Document section –
Shares are normally traded in lots of 100. If you want to trade an expensive share - and some shares are very expensive, particularly in the US markets - you need a considerable amount of money in your account.
It’s not easy to sell shares short. Selling short is a strange concept to many people who think of buying shares at a low price and selling then at a higher price.
But it’s often easier to predict that a share will fall rather than rise so what you’d like to do is to sell it at a high price and then buy it back later at a low price. The net result is the same whatever the order of the deals - buy low, sell high.
However, you can’t sell something you don’t own so in order to sell shares short you must “borrow” them from your broker. This is not quite as straightforward as buying and not all shares are available for selling short.
Finally, share dealing takes place during market hours so if you don’t live in the country where they are being traded you must adjust your trading hours to suit.
Futures, commodities and indices
Commodities are goods such as corn, copper, crude oil, orange juice, oats, gold and wheat.
Technically, a futures contract is an agreement to make or accept delivery of a commodity on a certain day at a certain price. In practice this rarely happens unless you’re a manufacturer who actually wants the goods. The vast majority of futures traders are simply speculating on whether the price will go up or down and never take delivery of an item.
Futures contacts include commodities and also stock market indices such as the S&P 500, Dow Jones and the Russell. Indices are simply a composite of securities that provide an overall reading of the market or some section of it.
The S&P 500 (Standard & Poor’s 500) tracks 500 of the largest companies in the US market. The Dow Jones Industrial Average tracks only 30 of the largest and longest-established companies while the Russell 2000 is an index of smaller stocks.
Essentially, commodities and indices are futures and traded in much the same way although traders may use the terms interchangeably.
Unlike shares, futures can be sold short just as easily as they can be bought. Each futures contract has its own fluctuating price and many traders deal in just one lot contracts.

Short task a – Which goods does the trading text give as examples of commodities? List every one.

Given entries –
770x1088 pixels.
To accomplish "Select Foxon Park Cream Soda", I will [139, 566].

---

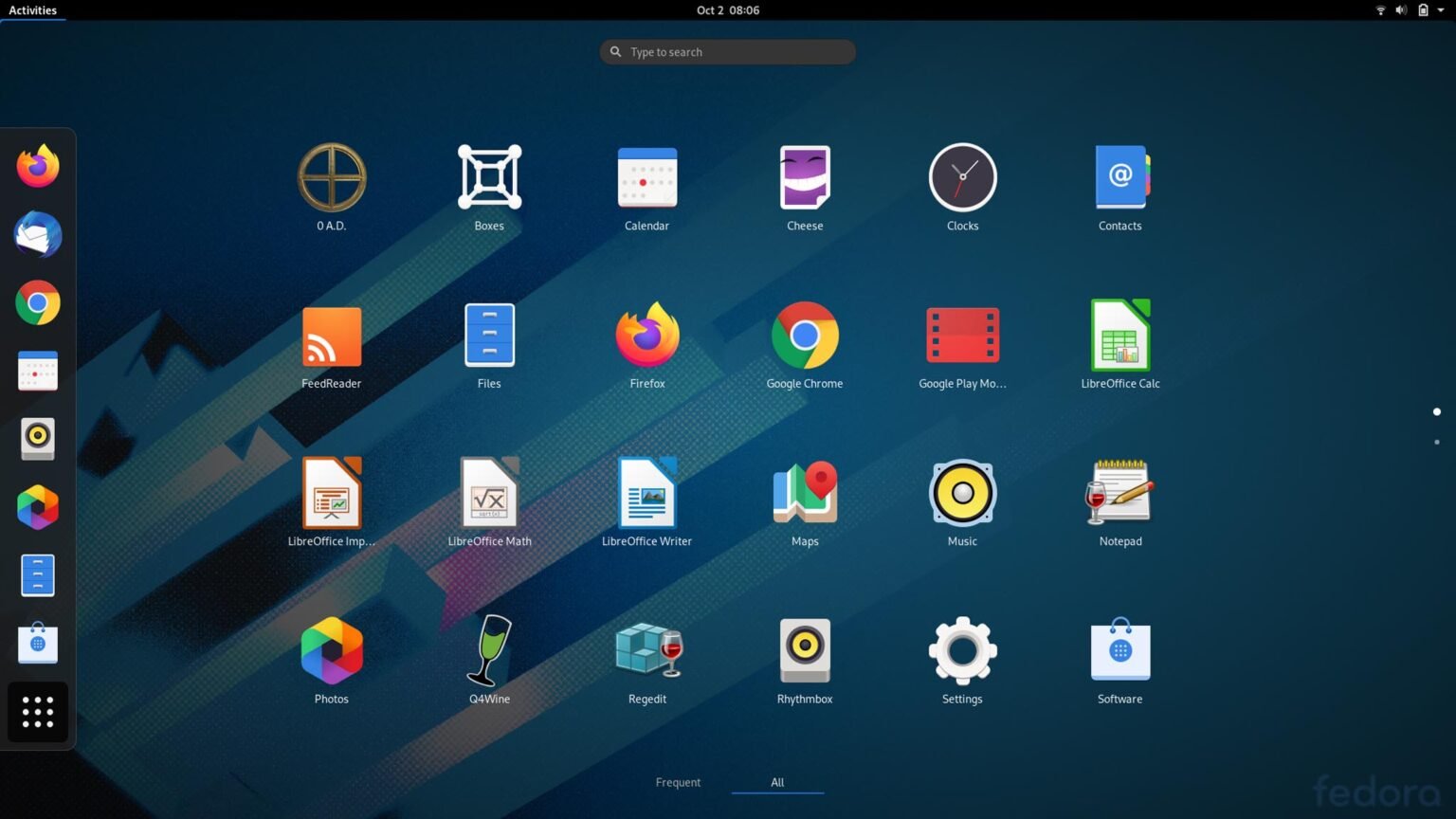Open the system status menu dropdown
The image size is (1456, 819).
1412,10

--

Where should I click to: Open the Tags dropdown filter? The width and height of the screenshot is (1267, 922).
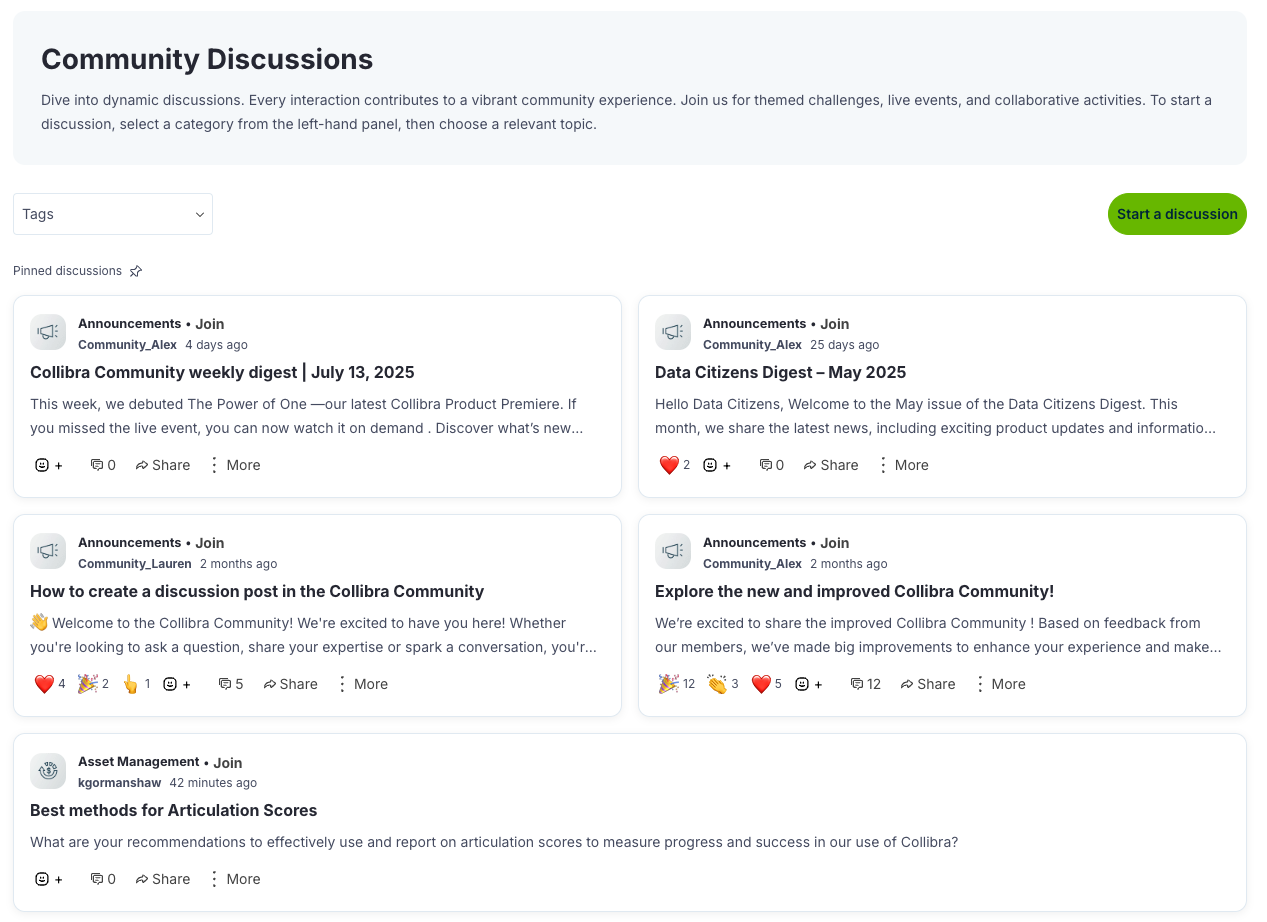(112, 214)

Short task b – Rewrite the records in the stretch from the line containing "770x1088 pixels." through the line containing "will [139, 566].", replacing "accomplish" with "complete" and leaving all else unchanged.

Exercise solution a – corn, copper, crude oil, orange juice, oats, gold, wheat

Exercise solution b –
770x1088 pixels.
To complete "Select Foxon Park Cream Soda", I will [139, 566].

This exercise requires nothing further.